Peter Schiff: Kamala’s Policies Get Worse
On Friday’s episode, Peter focuses on the Harris campaign’s recently announced and economically illiterate policy proposals, including what are effectively price controls and additional subsidies to drive housing costs up. He also discusses what proved to be a great week for gold, with the metal finishing the week above $2500.
Peter begins by reminding us that price controls would actually do nothing to fix price inflation:
“You can’t stop something by treating the symptoms. If someone has skin cancer, and it starts to show up, you got some moles or something on your skin—if you just put a band-aid on the mole so you can’t see it anymore, that doesn’t treat the cancer. The cancer is still there, getting worse. You’re never going to treat a disease by trying to cover up the symptoms. You’ve got to actually get to the root cause of the disease. And the root cause of the inflation disease is deficit spending, which ends up being monetized by the central bank.”
He explains how the Federal Reserve’s actions are only making the situation worse, instead of addressing the core issues:
“We need to suck out the money—all the new money that was put into circulation. We need to withdraw it. We need deflation… But everybody is fighting deflation. Nobody wants deflation. That’s the cure, right? But instead, they want more of the disease. They just want to try to cover up the symptoms so we don’t notice it, but of course, we’re going to feel it because prices are going up one way or another if you create inflation.”
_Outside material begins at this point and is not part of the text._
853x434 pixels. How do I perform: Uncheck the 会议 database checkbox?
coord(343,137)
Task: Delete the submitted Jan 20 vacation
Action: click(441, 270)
If price controls were actually implemented, it would lead to shortages and black markets:
“Everything that she is proposing is highly inflationary… When criminals start selling oranges, those are going to be some real expensive oranges. Why? Because the criminal is taking a risk… But let’s say there is a black market. How are you going to pay? Well, it’s all going to be cash, right? You want to buy oranges and all you got is a central bank digital currency? You ain’t getting any oranges.”
Expanding housing subsidies is bad enough on its own, but the policy would also add to the debt and could drive more inflation:
“Another thing she said she wants to do is she wants the government to give every first-time homebuyer $25,000 towards the down payment for a house. Now, first of all, where’s the government going to get the $25,000? Because it doesn’t have it, right? We have a $35.2 trillion national debt. So where’s the government going to get the money to give people the down payment? Well, they’re going to borrow it. And who are they going to borrow it from? Well, they’re probably going to borrow it from the Fed. And the Fed’s going to print it. So in order to give people $25,000 to make a down payment, they’re going to have to create a lot of inflation, right?”
He further elaborates on the disastrous impact that these policies could have on the U.S. dollar:
“We’ve been able to convince our creditors to keep loaning us money. We’ve been able to convince the world to keep warehousing U.S. dollars and U.S. treasuries as a reserve asset. But all they have to do is listen to Kamala Harris talk, and they’re going to run from the U.S. dollar.”
The silver (or gold) lining to the week is that gold is looking better than ever. Peter thinks even $2,500 is a bargain:
“The trend is going to accelerate… What is material is if you don’t buy at $2,500 because you’re waiting for $2,400 or $2,300 and you never get it, and the next thing you know, we’re at $5,000. … Just buy it now. … It’s a lot cheaper than buying it a lot higher.”